A apuração passou a produzir desgaste político porque aproximou o entorno do senador de suspeitas financeiras investigadas pela Polícia Federal. Nos bastidores, parlamentares avaliam que a conexão com o Banco Master ampliou a dimensão institucional do caso, já que investigações ligadas ao sistema financeiro costumam gerar repercussão nacional maior do que crises restritas ao ambiente regional.
O episódio também atinge o PP em meio à reorganização das forças partidárias em Brasília. Mesmo sem acusação formal da PF contra Ciro Nogueira, integrantes do Centrão admitem preocupação com o potencial de desgaste prolongado sobre uma das principais lideranças nacionais do partido.
Contratos públicos ampliam peso político da investigação
A reportagem do jornal O Globo também recupera contratos públicos associados a empresas ligadas ao irmão de Ciro Nogueira desde 2009. As operações envolvem administrações municipais alinhadas politicamente ao grupo do senador no Piauí.
Segundo o levantamento, as empresas receberam R$ 67,5 milhões em contratos relacionados a:
- Pavimentação;
- Aluguel de imóveis;
- Fornecimento de combustíveis;
- E serviços empresariais.
A investigação, porém, não afirma ilegalidade automática nesses contratos. A pressão política surge da continuidade das relações empresariais durante diferentes gestões associadas ao mesmo grupo político regional.

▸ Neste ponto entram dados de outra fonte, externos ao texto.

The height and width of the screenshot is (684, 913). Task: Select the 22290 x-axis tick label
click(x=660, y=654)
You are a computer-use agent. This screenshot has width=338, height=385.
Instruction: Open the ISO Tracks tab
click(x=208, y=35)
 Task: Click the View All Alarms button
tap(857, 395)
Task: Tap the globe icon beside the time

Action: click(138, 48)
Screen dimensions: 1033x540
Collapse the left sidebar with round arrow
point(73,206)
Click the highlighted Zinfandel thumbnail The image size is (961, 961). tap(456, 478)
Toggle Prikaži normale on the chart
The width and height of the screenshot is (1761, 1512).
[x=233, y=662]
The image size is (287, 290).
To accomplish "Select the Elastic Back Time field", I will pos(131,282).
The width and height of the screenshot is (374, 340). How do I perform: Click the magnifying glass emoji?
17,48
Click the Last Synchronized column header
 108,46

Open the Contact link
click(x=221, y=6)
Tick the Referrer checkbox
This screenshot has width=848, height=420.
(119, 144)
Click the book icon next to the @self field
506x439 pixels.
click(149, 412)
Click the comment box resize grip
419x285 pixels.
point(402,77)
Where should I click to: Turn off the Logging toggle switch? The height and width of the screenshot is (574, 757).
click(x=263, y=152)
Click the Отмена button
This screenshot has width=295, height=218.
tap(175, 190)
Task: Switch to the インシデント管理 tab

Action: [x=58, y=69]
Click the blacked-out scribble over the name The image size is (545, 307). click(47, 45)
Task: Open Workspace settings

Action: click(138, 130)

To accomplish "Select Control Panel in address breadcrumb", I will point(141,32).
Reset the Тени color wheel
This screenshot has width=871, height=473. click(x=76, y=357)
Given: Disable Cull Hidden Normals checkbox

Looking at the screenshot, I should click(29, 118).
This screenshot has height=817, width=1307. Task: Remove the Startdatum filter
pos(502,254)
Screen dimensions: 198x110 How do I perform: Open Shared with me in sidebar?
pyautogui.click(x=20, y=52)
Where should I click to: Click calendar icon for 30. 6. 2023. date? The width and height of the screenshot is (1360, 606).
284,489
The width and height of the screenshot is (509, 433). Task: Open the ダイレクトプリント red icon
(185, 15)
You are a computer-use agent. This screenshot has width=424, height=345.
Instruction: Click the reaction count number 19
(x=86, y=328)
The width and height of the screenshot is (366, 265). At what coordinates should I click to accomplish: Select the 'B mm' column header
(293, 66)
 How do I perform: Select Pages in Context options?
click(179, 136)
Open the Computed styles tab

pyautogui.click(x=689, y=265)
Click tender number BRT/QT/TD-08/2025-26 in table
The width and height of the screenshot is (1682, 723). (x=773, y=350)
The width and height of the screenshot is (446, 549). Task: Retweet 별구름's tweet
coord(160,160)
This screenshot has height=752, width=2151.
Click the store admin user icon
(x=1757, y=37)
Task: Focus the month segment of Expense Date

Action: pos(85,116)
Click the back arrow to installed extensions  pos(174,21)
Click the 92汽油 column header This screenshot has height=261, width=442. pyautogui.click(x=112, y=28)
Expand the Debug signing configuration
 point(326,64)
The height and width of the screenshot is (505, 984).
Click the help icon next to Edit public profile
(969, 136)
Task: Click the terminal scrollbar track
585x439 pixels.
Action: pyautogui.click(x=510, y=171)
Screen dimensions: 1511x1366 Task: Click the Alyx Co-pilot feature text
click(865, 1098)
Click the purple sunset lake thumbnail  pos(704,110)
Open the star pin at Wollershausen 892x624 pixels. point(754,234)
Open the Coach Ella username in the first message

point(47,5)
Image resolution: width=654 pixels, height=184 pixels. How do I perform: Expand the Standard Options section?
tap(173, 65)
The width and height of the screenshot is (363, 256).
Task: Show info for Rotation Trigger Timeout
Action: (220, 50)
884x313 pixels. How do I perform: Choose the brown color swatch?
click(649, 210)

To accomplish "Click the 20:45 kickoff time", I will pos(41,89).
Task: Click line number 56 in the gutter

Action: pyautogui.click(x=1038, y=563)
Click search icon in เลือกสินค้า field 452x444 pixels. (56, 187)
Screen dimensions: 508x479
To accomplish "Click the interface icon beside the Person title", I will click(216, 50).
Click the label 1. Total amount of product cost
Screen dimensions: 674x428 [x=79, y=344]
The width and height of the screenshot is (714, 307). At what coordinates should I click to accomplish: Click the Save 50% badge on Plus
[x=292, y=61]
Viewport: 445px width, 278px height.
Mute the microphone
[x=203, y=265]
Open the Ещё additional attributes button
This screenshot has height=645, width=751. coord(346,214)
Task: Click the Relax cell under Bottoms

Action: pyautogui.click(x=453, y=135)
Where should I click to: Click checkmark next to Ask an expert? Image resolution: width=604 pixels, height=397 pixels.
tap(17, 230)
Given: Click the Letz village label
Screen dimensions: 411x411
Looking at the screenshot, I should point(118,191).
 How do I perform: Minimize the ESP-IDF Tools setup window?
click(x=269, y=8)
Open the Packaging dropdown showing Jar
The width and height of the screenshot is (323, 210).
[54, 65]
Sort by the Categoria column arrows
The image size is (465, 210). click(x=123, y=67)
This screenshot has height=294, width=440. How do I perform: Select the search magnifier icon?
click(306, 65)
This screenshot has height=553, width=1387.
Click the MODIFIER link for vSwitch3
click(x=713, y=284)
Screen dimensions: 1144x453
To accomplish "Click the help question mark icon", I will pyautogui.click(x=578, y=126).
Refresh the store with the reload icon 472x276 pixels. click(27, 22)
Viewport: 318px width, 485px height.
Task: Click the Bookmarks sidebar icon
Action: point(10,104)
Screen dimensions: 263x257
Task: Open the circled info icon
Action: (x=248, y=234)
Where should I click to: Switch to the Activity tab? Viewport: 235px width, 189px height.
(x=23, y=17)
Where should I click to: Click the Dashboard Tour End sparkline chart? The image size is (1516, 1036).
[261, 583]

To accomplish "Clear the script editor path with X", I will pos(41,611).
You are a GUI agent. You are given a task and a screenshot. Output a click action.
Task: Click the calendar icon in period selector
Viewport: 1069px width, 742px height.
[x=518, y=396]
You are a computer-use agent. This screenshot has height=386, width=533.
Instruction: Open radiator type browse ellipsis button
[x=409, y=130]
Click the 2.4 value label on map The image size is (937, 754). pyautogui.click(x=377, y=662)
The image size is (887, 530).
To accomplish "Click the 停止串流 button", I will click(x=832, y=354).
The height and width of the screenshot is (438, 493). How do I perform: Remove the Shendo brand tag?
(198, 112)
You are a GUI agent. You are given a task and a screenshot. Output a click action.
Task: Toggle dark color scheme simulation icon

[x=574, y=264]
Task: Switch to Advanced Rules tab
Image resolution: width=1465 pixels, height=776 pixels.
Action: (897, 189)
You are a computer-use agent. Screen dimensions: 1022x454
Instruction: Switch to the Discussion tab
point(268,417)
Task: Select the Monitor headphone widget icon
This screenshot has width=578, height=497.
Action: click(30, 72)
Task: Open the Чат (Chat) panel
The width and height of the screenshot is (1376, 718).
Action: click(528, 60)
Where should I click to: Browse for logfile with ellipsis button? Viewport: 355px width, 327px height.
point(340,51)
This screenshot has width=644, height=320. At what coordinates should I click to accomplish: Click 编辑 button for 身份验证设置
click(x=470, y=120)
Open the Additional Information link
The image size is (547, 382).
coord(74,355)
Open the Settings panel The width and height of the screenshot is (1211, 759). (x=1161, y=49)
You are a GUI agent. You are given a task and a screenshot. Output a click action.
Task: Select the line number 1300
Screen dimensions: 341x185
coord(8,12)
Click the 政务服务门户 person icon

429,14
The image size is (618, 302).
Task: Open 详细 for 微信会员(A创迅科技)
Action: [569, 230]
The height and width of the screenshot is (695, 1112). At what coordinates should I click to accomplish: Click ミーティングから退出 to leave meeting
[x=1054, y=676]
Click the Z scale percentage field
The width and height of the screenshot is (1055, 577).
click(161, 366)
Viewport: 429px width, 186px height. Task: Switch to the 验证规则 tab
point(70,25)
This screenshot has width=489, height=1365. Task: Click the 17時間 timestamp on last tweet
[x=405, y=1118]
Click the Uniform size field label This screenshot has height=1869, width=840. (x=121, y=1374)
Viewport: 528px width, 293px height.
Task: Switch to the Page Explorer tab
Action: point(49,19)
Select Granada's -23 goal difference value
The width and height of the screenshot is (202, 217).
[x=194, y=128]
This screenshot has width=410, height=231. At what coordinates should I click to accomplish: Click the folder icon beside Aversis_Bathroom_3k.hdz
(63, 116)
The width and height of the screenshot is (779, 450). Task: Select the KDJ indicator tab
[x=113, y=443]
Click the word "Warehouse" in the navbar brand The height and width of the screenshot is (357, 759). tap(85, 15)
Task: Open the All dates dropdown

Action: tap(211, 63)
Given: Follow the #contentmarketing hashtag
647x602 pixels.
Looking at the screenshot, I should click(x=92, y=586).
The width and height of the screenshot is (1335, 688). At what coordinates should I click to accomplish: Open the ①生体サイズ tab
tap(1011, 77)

Além disso, a PF também expôs passagens de Raimundo Neto pela estrutura estadual do Piauí, incluindo atuação na Agespisa (Águas e Esgotos do Piauí S.A), uma empresa pública que foi responsável pelo saneamento básico e abastecimento de água no Piauí. Os investigadores usam esse histórico para sustentar a linha de análise sobre proximidade entre atividade empresarial e influência administrativa.
O caso passou a ser interpretado em Brasília como mais do que uma investigação financeira isolada. A apuração começou a expor a estrutura política e econômica construída em torno de uma das principais lideranças do PP.
Com conexão com Ciro Nogueira, Banco Master leva investigação ao centro financeiro de Brasília
A investigação da Polícia Federal sobre o Banco Master passou a pesar sobre Ciro Nogueira ao aproximar o entorno do senador de operações financeiras sob apuração e elevar o custo político do caso em Brasília.
Nos bastidores, a entrada do banco mudou a leitura sobre a crise. O caso deixou de parecer restrito a contratos públicos e disputas regionais no Piauí, passando a envolver sistema financeiro, articulação política e influência partidária.
O avanço da apuração ocorre em um momento sensível para o PP, que negocia espaço no governo e peso em votações econômicas no Congresso. Mesmo sem denúncia formal contra Ciro Nogueira, a investigação já amplia o desgaste sobre uma das principais lideranças nacionais do partido.